Thursday 24 May 2012

SOCIAL CHANGE: NEVER SECONDS GETS FIRST CLASS REVIEWS

The Mom's home made lunch. Best of the lot so far.

May 24, 2012


All it takes is an inventive creative child and social movements can actually succeed. 

In less than a month, a nine-year-old girl has changed school lunches just by blogging about what she eats every day. It all began when the little Scottish girl, Martha Payne, decided on a creative way to explain to her father why she was so hungry when she got back from school. 

She forgot to take her camera on day one, but her second post showed a picture of that day's school lunch ~ one square of pizza, one croquette, about a table spoon of sweet corn kernels and one small muffin. 

Under it she wrote,
“The pizza was alright but I'd have enjoyed more than one croquet. I'm a growing kid and I need to concentrate all afternoon and I can't do it on one croquette.
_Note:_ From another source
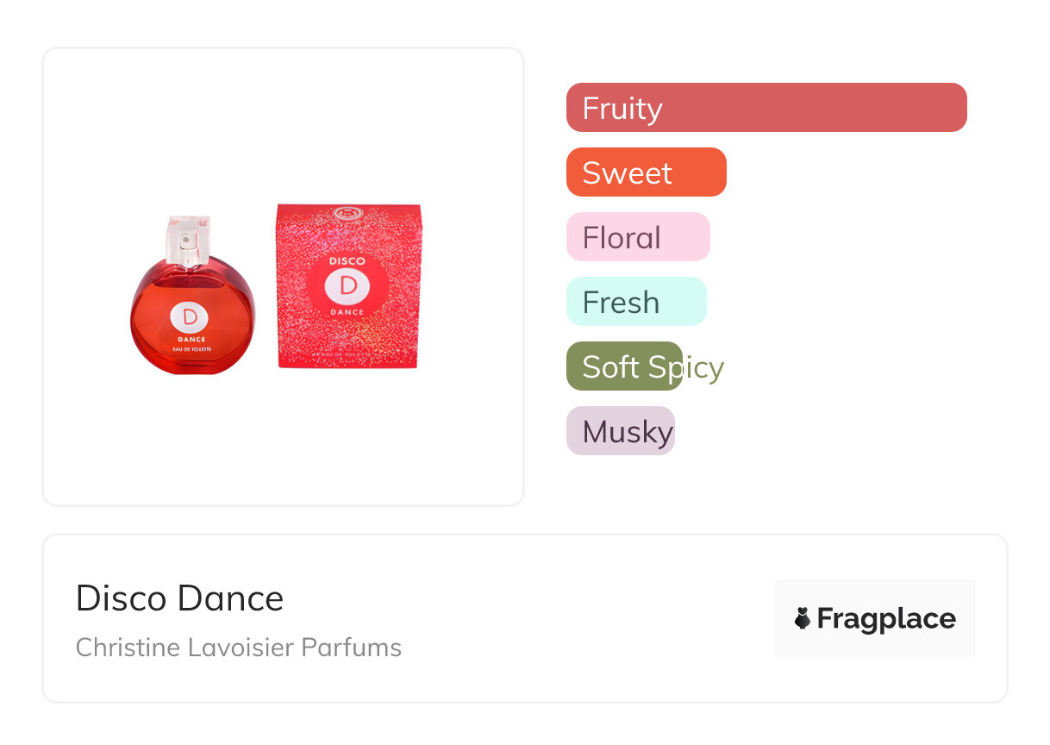Screen dimensions: 1050x745
Task: Select the Fruity accord bar
Action: [766, 108]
Do any of you think you could?

The above pathetic offering was made up of a grotty-looking bit of pizza, a lonesome potato croquette, a sparse sprinkling of sweet corn and a tiny cupcake. It is not difficult to imagine the love and care behind the preparation and serving of such a meal to children, is it? And GMO to the core almost certainly.

Martha carefully worked out a set of parameters to describe the food proficiently for other children, and ~ it turns out ~ scores of adults. 

An average post on her blog http://neverseconds.blogspot.com.es/:
“Today I had vegetable soup and sausages with roast potatoes and salad… My soup tasted of mainly carrot but I am not sure. I had three wee roast potatoes which were a bit small and the sausages are very different to the ones I get at home. They are very crispy on the outside and the texture is like a baked potato.
Food-o-meter- 8/10.
Health Rating- 6/10.
Price- £2.
Pieces of hair- 1 (under the cucumber).”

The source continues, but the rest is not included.